Items listed in a dataset
____________

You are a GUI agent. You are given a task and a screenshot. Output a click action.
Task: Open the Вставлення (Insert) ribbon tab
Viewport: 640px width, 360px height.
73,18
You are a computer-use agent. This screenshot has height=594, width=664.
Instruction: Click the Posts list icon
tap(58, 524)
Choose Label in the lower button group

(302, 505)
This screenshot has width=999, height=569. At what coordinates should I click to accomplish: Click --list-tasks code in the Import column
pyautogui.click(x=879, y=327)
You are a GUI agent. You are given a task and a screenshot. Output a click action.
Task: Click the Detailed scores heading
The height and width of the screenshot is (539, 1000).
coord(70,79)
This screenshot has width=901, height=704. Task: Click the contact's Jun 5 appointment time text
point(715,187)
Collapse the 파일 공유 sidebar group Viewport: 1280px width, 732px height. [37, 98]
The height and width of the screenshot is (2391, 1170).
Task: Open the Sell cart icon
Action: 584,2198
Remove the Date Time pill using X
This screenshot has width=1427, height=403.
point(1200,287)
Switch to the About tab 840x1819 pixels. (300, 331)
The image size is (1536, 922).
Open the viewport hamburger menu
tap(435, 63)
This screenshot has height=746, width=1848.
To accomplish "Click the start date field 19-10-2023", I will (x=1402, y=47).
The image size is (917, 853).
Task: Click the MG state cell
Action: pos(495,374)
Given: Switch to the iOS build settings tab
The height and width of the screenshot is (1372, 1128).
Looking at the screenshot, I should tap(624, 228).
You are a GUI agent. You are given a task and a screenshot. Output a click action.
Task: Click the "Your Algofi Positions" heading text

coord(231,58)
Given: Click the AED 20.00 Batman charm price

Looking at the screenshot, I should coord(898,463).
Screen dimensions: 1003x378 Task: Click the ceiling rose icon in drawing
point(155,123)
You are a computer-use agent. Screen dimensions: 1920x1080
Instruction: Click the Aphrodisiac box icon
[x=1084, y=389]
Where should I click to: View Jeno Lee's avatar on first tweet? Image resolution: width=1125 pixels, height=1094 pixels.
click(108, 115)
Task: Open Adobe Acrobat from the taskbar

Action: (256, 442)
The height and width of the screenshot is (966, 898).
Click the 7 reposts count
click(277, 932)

____________

Report all lines of the data above that include the string "Switch".

Switch to the About tab 840x1819 pixels. (300, 331)
Given: Switch to the iOS build settings tab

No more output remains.